Quadragénaire, tombé sur le tard dans la politique, Youssef Chahed croit devoir satisfaire tous ces lobbys pour pouvoir, croit-il encore, travailler tranquillement plus tard. Il tombe exactement dans la même erreur que ses prédécesseurs Habib Essid, Ali Laârayedh et Hamadi Jebali. Les seuls à avoir échappé à cette dictature des nominations imposées par les lobbys sont Béji Caïd Essebsi en 2011 et Mehdi Jomâa en 2014. Ils avaient, tous les deux, un objectif à atteindre, et ont composé leur gouvernement en fonction de cela. En cédant aux pressions des lobbys, en ouvrant sa porte aux discussions avec les organisations et les partis, Youssef Chahed entame ses fonctions par de grosses erreurs. En consultant tout le monde, il finit par consulter n'importe qui et en cherchant à satisfaire tout le monde, il ne réussira à satisfaire personne. Pour un tel exercice relatif aux nominations, un chef, ça décide seul, ça ne consulte pas ! Un vrai chef ne se laisse pas polluer l'esprit par des « moins compétents que lui » et encore moins se laisser salir par ceux qui ont des objectifs autres que les siens.

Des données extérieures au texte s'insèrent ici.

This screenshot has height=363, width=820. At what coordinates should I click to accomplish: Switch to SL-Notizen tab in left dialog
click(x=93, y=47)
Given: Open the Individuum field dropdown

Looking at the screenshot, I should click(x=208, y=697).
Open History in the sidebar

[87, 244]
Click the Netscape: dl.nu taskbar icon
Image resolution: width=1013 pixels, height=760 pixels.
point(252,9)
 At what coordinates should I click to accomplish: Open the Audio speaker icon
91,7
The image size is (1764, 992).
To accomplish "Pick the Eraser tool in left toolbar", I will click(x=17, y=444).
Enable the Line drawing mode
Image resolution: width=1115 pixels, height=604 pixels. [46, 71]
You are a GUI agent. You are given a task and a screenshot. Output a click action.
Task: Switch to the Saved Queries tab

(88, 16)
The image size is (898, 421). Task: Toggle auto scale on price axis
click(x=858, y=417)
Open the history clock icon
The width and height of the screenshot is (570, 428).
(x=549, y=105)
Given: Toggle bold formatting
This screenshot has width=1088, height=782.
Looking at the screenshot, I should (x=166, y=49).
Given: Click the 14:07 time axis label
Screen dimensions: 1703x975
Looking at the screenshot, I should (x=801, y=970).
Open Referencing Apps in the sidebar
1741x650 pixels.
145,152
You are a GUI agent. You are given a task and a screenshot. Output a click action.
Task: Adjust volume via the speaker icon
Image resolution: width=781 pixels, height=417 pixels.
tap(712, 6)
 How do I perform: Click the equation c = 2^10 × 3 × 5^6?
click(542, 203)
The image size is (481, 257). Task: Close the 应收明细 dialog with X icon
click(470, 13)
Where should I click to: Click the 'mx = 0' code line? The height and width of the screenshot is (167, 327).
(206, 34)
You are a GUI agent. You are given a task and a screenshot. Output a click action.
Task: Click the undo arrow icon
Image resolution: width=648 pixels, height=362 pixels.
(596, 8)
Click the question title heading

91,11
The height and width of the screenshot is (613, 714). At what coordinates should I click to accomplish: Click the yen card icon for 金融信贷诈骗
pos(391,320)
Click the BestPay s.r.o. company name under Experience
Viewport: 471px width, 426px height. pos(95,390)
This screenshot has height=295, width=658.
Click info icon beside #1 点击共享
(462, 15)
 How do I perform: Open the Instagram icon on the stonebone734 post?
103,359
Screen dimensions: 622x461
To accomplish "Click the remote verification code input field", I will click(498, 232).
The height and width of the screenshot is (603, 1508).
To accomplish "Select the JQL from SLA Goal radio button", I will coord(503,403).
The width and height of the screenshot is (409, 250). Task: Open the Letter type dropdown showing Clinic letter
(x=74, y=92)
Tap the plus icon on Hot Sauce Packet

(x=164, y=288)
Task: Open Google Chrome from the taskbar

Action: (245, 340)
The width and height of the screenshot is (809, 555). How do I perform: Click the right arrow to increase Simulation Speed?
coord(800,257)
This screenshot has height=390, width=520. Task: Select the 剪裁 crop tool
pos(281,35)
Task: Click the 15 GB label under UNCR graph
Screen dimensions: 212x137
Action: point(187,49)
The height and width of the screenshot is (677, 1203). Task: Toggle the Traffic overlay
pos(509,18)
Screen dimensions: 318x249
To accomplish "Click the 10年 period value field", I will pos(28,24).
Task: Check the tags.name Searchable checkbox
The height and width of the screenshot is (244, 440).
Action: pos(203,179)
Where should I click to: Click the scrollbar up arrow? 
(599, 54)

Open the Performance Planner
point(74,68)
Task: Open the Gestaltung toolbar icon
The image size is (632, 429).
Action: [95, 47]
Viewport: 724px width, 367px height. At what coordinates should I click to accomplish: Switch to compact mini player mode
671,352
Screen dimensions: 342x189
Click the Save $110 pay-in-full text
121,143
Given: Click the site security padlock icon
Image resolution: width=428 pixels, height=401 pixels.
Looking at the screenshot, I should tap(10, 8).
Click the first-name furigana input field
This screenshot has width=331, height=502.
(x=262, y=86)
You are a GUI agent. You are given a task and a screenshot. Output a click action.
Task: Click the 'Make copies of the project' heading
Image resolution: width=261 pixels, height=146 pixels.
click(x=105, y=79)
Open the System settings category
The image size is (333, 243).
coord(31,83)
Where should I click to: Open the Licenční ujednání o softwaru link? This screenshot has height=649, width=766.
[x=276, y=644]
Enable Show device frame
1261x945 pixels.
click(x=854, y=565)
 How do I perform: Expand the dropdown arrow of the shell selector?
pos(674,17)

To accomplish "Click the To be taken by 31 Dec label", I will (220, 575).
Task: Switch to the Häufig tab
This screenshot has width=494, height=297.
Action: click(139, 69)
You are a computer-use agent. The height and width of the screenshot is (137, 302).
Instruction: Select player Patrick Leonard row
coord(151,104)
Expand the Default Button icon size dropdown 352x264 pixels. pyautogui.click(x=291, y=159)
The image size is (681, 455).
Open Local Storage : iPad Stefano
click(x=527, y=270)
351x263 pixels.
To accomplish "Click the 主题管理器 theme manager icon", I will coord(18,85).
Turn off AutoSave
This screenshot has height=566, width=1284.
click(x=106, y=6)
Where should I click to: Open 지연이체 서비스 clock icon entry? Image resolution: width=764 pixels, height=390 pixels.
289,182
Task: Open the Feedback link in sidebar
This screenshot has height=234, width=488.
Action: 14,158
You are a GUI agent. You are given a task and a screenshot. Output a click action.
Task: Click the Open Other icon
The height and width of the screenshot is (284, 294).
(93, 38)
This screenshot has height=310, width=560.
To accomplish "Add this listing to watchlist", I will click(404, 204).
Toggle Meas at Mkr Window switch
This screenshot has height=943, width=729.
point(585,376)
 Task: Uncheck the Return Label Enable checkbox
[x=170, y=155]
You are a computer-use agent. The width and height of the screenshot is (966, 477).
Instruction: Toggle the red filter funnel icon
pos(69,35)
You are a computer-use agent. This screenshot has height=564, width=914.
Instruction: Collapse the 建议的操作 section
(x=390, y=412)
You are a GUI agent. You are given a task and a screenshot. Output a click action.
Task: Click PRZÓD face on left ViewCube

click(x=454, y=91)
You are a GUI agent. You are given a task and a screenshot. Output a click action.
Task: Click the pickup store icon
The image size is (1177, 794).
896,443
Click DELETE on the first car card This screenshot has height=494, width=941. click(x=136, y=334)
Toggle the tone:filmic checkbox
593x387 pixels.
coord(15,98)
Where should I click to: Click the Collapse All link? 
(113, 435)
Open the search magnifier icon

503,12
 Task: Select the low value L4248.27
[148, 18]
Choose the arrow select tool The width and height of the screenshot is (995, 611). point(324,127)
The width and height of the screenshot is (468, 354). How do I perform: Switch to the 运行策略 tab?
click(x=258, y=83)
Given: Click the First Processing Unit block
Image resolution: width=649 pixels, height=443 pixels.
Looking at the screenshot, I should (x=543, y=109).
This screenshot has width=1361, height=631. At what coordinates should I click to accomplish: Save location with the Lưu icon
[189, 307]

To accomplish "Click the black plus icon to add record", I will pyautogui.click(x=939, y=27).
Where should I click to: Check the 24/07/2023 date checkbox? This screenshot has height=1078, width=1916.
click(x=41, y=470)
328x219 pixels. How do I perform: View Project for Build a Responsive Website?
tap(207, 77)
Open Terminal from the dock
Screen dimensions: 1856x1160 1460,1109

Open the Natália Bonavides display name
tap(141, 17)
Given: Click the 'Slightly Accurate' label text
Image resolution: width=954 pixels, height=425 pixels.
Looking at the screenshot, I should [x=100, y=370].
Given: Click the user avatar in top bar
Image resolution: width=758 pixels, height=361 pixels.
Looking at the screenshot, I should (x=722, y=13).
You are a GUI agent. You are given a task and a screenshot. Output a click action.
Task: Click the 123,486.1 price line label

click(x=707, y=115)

Youssef Chahed a été mandaté par le président de la République pour une mission claire synthétisée par l'accord de Carthage. Ce n'est pas aux lobbys de lui dire comment exécuter ce programme, mais à lui et à lui seul. C'était la politique de Habib Bourguiba et c'est également la politique de Béji Caïd Essebsi. Chaque fois qu'ils ont dévié de cette règle, ils ont failli.